Sam Hulsey is an associate in Weil’s Mergers & Acquisitions practice and is based in New York. Mr. Hulsey participates in the representation of public and private companies in mergers, acquisitions and divestitures.
Mr. Hulsey has participated in advising:
- athenahealth, Inc. in its $5.7 billion sale to Veritas Capital and Evergreen Coast Capital (an affiliate of Elliott Management Corporation) and planned combination with Virence Health
- Carlin America, Inc. in its $245 million sale to Round Hill Music, LLC
- Dow Inc. in its approximately $40 billion spin-off from DowDuPont Inc. as part of DowDuPont's separation into three independent, publicly traded companies
- Eli Lilly and Company in its $1.1 billion acquisition of Dermira, Inc.

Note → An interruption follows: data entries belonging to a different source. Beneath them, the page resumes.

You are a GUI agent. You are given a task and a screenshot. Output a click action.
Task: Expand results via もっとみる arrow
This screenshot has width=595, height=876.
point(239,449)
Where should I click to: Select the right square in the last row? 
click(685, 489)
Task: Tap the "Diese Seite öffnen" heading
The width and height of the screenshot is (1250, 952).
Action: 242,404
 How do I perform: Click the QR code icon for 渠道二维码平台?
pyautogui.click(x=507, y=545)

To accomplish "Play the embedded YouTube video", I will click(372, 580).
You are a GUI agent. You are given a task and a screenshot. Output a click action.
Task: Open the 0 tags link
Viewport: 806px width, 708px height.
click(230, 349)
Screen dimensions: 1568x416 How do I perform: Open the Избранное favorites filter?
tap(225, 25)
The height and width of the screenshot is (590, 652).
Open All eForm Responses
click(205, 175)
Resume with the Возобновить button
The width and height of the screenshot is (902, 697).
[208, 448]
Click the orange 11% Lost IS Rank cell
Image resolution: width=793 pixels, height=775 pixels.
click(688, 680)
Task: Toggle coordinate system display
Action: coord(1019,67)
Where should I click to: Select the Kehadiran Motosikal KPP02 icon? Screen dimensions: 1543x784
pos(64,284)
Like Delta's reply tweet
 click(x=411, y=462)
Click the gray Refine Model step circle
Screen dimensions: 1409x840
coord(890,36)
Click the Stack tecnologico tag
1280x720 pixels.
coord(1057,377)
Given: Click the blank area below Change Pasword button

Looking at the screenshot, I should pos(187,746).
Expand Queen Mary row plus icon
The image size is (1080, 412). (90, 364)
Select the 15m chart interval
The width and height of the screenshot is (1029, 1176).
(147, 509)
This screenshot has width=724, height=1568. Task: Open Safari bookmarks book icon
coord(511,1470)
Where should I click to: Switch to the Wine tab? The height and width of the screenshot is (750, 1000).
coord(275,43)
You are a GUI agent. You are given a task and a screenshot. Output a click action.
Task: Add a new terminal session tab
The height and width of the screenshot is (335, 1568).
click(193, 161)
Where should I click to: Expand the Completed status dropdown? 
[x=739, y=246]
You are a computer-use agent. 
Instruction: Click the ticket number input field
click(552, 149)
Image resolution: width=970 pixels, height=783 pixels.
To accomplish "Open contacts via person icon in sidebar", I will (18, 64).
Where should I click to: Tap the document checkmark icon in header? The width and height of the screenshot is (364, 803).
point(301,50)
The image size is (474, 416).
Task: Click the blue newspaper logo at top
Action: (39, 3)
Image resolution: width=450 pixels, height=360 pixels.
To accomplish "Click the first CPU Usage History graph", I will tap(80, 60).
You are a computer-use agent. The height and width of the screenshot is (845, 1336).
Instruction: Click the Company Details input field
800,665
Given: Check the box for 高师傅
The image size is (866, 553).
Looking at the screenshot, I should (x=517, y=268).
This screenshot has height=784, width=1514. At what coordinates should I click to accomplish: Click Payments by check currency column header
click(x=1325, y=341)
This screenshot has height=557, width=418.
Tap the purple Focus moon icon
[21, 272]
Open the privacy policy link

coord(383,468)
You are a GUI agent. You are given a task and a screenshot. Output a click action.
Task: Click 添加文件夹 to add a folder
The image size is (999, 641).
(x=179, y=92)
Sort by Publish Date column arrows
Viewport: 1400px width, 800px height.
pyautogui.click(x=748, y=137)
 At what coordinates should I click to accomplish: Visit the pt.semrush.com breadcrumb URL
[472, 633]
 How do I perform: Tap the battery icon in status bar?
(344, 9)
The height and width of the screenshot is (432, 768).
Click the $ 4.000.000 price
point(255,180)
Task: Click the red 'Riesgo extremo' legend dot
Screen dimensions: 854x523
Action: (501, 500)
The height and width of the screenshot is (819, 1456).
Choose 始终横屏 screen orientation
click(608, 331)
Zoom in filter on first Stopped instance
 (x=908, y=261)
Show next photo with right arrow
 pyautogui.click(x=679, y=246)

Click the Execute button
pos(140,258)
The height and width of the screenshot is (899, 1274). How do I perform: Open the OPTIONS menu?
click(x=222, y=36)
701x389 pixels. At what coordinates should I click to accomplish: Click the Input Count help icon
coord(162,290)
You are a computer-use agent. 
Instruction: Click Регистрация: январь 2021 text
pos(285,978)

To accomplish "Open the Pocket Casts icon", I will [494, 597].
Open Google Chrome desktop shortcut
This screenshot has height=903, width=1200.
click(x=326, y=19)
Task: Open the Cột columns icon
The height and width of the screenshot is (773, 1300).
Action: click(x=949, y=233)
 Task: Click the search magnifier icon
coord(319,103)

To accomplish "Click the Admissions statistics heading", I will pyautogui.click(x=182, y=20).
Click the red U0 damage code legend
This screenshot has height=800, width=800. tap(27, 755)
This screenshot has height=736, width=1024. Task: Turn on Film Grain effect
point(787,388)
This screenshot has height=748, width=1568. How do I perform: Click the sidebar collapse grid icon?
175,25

- Special Committee of Fidelity National Financial, Inc. (FNF) in FNF's $2.7 billion acquisition of FGL Holdings
- Fogo de Chão Churrascaria (Holdings), LLC (a publicly traded company backed by Thomas H. Lee Partners) in its $560 million take-private sale to Rhône Capital
- General Electric Company in its $2.6 billion sale of GE Industrial Solutions
- The Kroger Company in the $2.15 billion sale of its convenience store business unit to EG Group
- Ontario Teachers' Pension Plan in the sale of its stake in Cole-Parmer Instrument Company (C-P) to GTCR in connection with a $2.1 billion recapitalization of C-P led by GTCR in which Golden Gate Capital and C-P management retained minority stakes
- Quest Diagnostics Inc. in its acquisition of the U.S. laboratory services business of Oxford Immunotec Global PLC
- Sanofi in its $11.6 billion acquisition of Bioverativ Inc. and in its $350 million sale of its Seprafilm Adhesion Barrier and related assets to Baxter International Inc.
- Willis Towers Watson PLC in its pending $80 billion combination with Aon PLC
Mr. Hulsey received his J.D. from New York University School of Law and his B.A. from USC (Southern California).